Aunque la cantidad de radiación presente no sería suficiente para causar daños inmediatos a los turistas o visitantes ocasionales, quienes trabajaban días enteros en la restauración, catalogación o limpieza de objetos sí podrían haber acumulado una dosis significativa con el paso del tiempo. Algunos, como Howard Carter, murieron años después por enfermedades como el cáncer, que podrían —aunque sin pruebas concluyentes— relacionarse con esta exposición prolongada.
Tumbas selladas, enfermedades abiertas
Otra hipótesis que ha cobrado fuerza es la posibilidad de intoxicaciones químicas por gases que se acumulan en los espacios cerrados durante siglos.
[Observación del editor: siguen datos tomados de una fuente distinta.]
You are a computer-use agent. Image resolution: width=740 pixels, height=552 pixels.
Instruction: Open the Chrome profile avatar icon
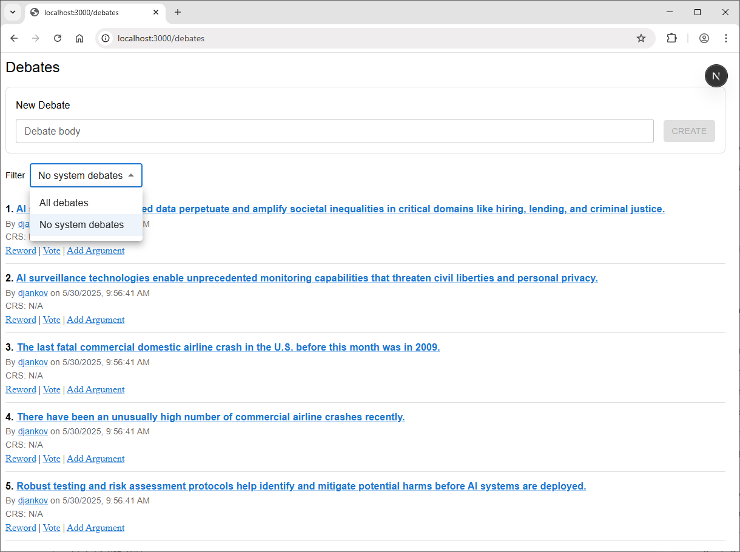point(704,38)

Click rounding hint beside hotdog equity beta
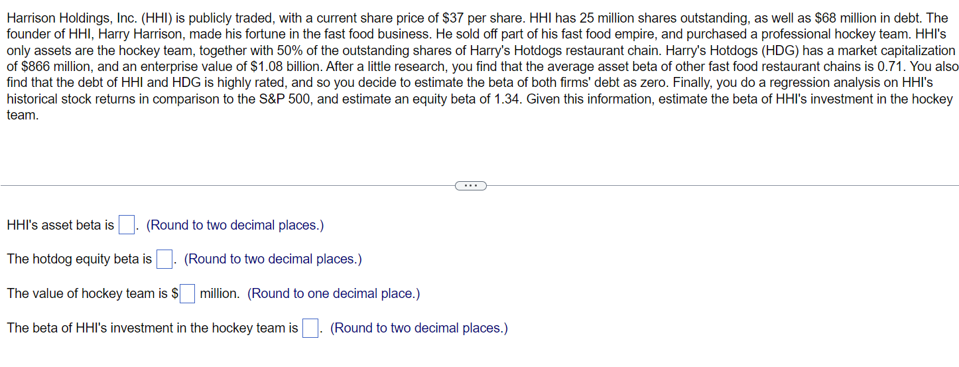pos(273,259)
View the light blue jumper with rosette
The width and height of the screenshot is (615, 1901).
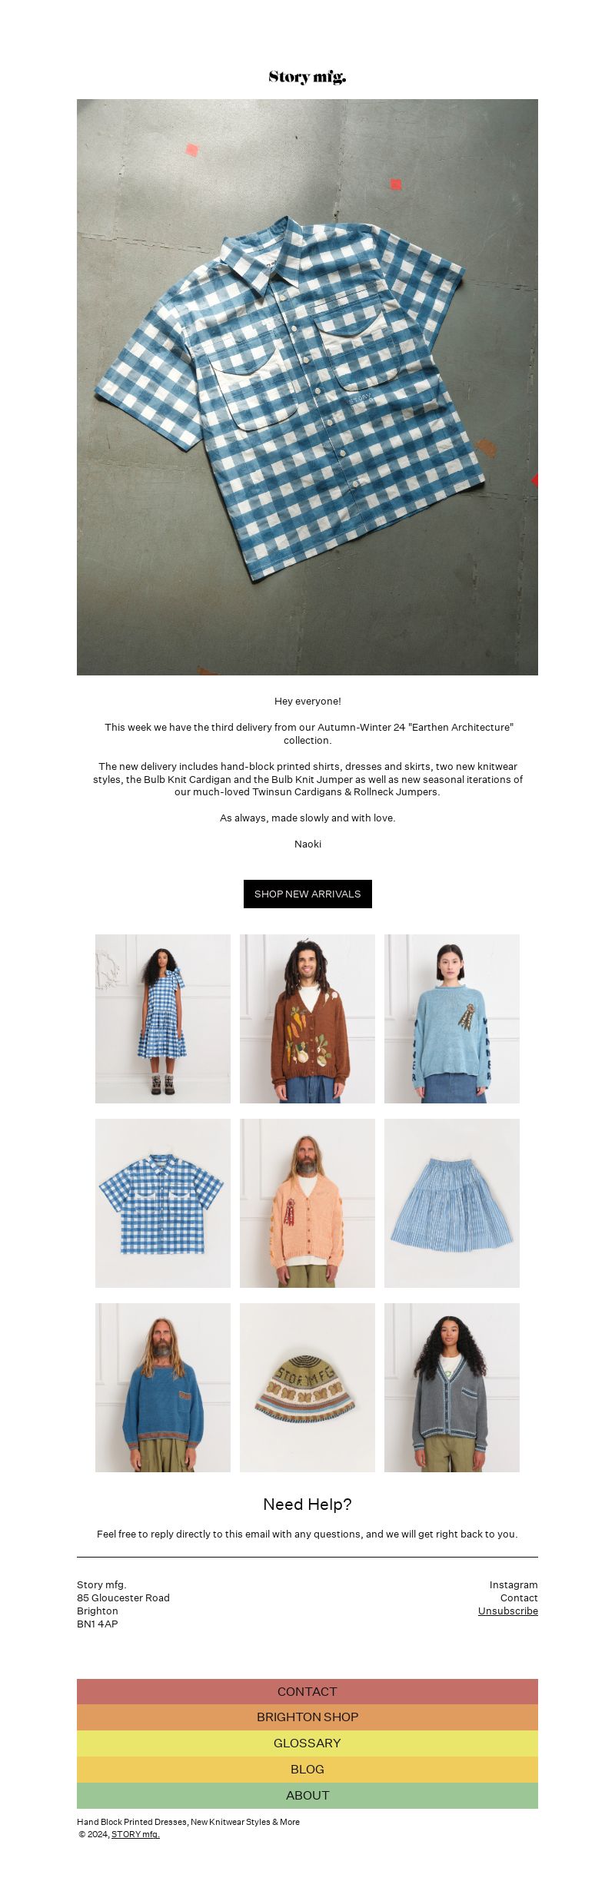point(452,1019)
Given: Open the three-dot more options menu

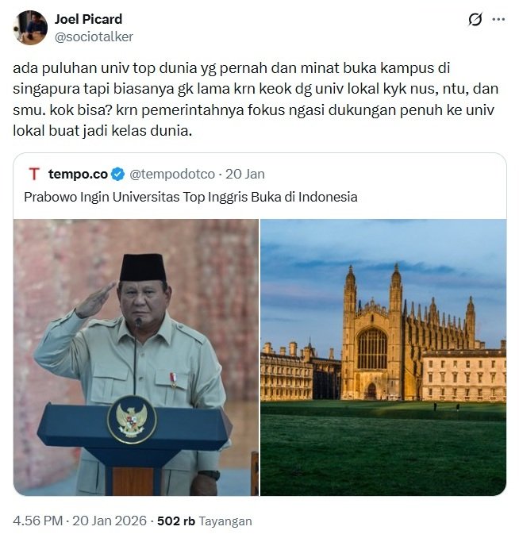Looking at the screenshot, I should tap(498, 19).
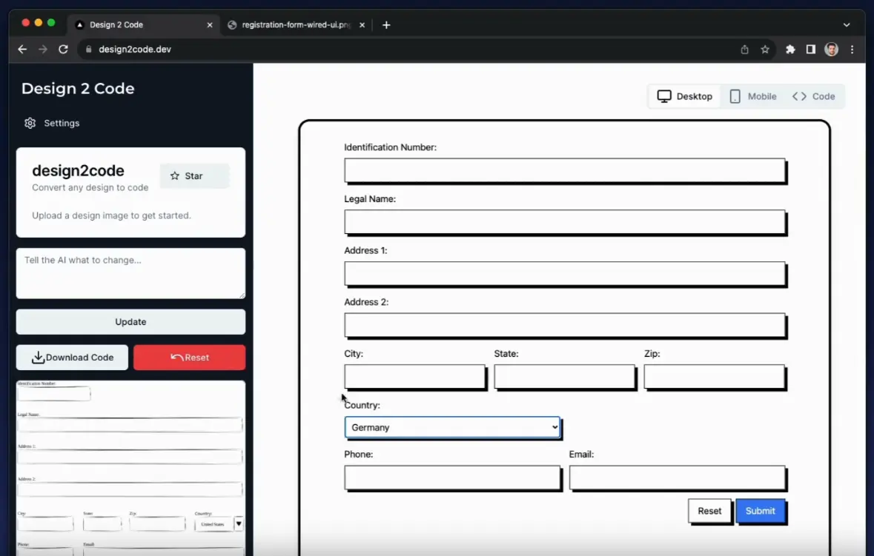Expand the tab search chevron
The height and width of the screenshot is (556, 874).
(x=847, y=25)
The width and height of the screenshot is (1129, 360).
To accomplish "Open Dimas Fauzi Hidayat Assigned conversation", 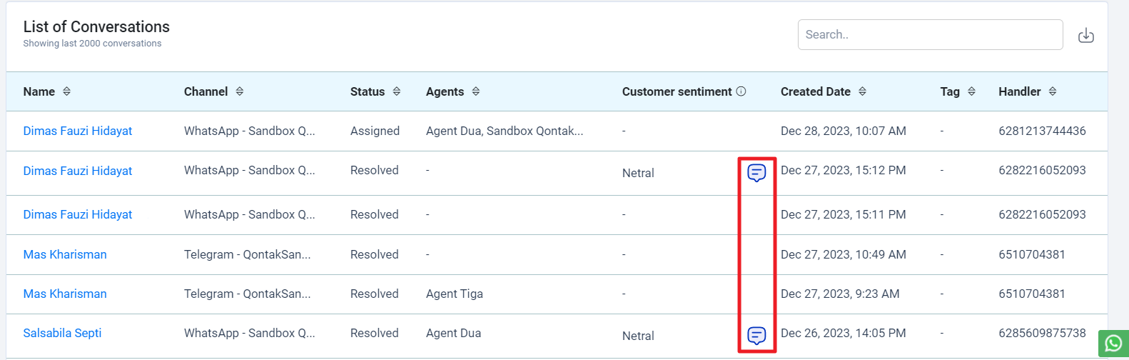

Estudios publicados por el National Geographic y por instituciones como la Universidad de Pensilvania han señalado la presencia de compuestos como el amoníaco, el formaldehído o el sulfuro de hidrógeno en el aire de sarcófagos sellados. Estos gases, derivados de la descomposición de materia orgánica y del uso de sustancias en el proceso de momificación, pueden provocar desde irritaciones oculares hasta neumonía química.
Además, las tumbas del Valle de los Reyes eran frecuentadas por murciélagos. Sus excrementos —guano— pueden contener Histoplasma capsulatum, un hongo que causa histoplasmosis, una enfermedad respiratoria que simula síntomas gripales pero que, en casos severos, puede llegar a ser mortal. A esto se suma la posible presencia de bacterias como Staphylococcus o Pseudomonas, responsables de infecciones cutáneas y respiratorias, que también se han detectado en momias y objetos funerarios.
En suma, abrir una tumba no solo puede significar desenterrar el pasado, sino también exponer a los vivos a peligros invisibles, aunque muy reales.
Un mito útil
A pesar de no tener base científica, la leyenda de la maldición fue decisiva para popularizar la egiptología en todo el mundo. El temor a los poderes ocultos del antiguo Egipto se convirtió en parte del imaginario colectivo occidental. Revistas, películas y novelas multiplicaron la figura de la momia vengativa, y la tumba de Tutankamón se convirtió en uno de los descubrimientos arqueológicos más célebres del siglo XX.
Irónicamente, la “maldición” sirvió para dar notoriedad al hallazgo y consolidar el interés por una civilización que, de otro modo, podría haber seguido siendo patrimonio exclusivo de los especialistas. Hoy, el verdadero legado de Tutankamón no es el mito, sino la extraordinaria ventana que su tumba abrió a un periodo fascinante del Antiguo Egipto.